What to produce: Only the lines below from the one containing "TEST (232, 72)" to the one containing "İletişim (189, 1036)" should be repeated, both included and unchanged.

Dataset content:
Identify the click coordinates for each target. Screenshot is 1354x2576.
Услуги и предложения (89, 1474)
--
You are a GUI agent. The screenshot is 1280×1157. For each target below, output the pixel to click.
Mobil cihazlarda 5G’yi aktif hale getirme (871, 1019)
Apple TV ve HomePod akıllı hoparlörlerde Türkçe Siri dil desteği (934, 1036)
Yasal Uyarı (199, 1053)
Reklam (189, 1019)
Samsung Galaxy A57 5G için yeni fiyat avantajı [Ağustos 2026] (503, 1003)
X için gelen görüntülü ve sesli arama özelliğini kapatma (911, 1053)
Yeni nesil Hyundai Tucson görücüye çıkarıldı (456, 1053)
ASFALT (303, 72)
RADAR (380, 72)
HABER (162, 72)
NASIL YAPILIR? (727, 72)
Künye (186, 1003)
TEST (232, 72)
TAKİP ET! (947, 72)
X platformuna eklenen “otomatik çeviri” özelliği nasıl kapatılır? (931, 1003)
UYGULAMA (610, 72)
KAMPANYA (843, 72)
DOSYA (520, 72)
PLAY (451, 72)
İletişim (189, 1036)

Answer section:
TEST (232, 72)
TAKİP ET! (947, 72)
X platformuna eklenen “otomatik çeviri” özelliği nasıl kapatılır? (931, 1003)
UYGULAMA (610, 72)
KAMPANYA (843, 72)
DOSYA (520, 72)
PLAY (451, 72)
İletişim (189, 1036)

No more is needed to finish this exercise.